4. Weekend

68 10 0
                                    

SINAR cerah akhir pekan pagi itu melambung tinggi di derajat 35 langit Jakarta. Masih seperti weekend-weekend biasanya Kak Nial selalu saja punya kesibukan bahkan di hari libur sekalipun, dia tak pernah keluar melakukan kegiatan outdoor menyenangkan berdua bersamaku, paling hanya di rumah seharian atau keluar sih, tapi tak pernah di tempat-tempat menarik. Kalau bukan ke rumah temannya mengerjakan tugas, opsi kedua pasti ke kampusnya hendak memperkenalkanku dunia perkuliahan sedini mungkin. Membosankan, kan?!

Selain Kak Nial yang selalu sibuk di akhir pekan entah sebab tugas-tugasnya atau pekerjaan sampingannya tersebut, aku pun juga tak sepenuhnya bisa bersamanya lagi sekarang. Dia menuntunku mengambil kelas tahsin sehingga waktu liburku bisa terbagi dengan kegiatan positif selain mengikutinya terus ke mana-mana.

Untuk pekan kali ini sebelum dia mengantarku ke tempat tahsin dia mengajakku ikut ke kampusnya lagi terlebih dahulu untuk menunggunya sebentar mengikuti rapat UKM, sebuah unit kegiatan mahasiswa yang belum kupahami tujuan organisasi tersebut sebenarnya apa. Wajar, aku kan belum jadi mahasiswa!

Aku duduk di baris terbelakang dari perkumpulan tersebut layaknya seorang mahasiswa sungguhan yang tengah khidmat mendengarkan penjelasan kakak tingkatku di depan sana, sedang Kak Nial dia sibuk kiri kanan mengambil shot kegiatan tersebut. Kali ini bisa kuterima sebab pekerjaan Kak Nial sekarang merupakan tuntutan dokumentasi, bukan sepenuhnya inginnya.
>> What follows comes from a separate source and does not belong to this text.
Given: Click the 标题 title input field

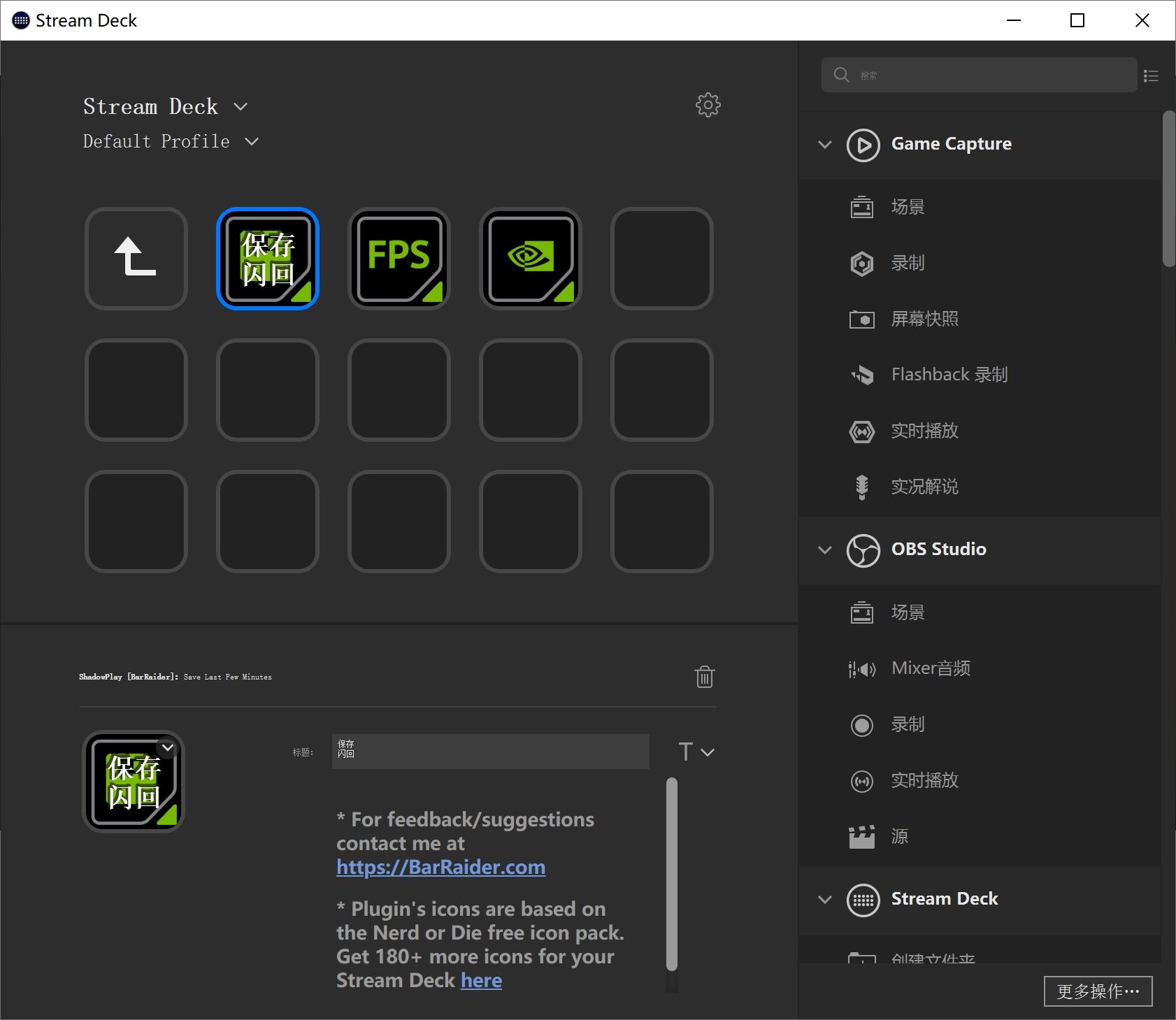Looking at the screenshot, I should 490,752.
Sekalipun nanti akan digunakan sebagai bahan kontennya juga sih!

Selang beberapa puluh menit rapat tersebut akhirnya usai dan kamera Kak Nial tiba-tiba saja menghilang dari padangan mataku. Ke mana lagi dia, bukannya menghampiriku malah dia menghilang! Ketika berbalik aku sampai terkejut sebab tiba-tiba Kak Nial berteriak sembari memfokuskan sorotan kameranya kepadaku.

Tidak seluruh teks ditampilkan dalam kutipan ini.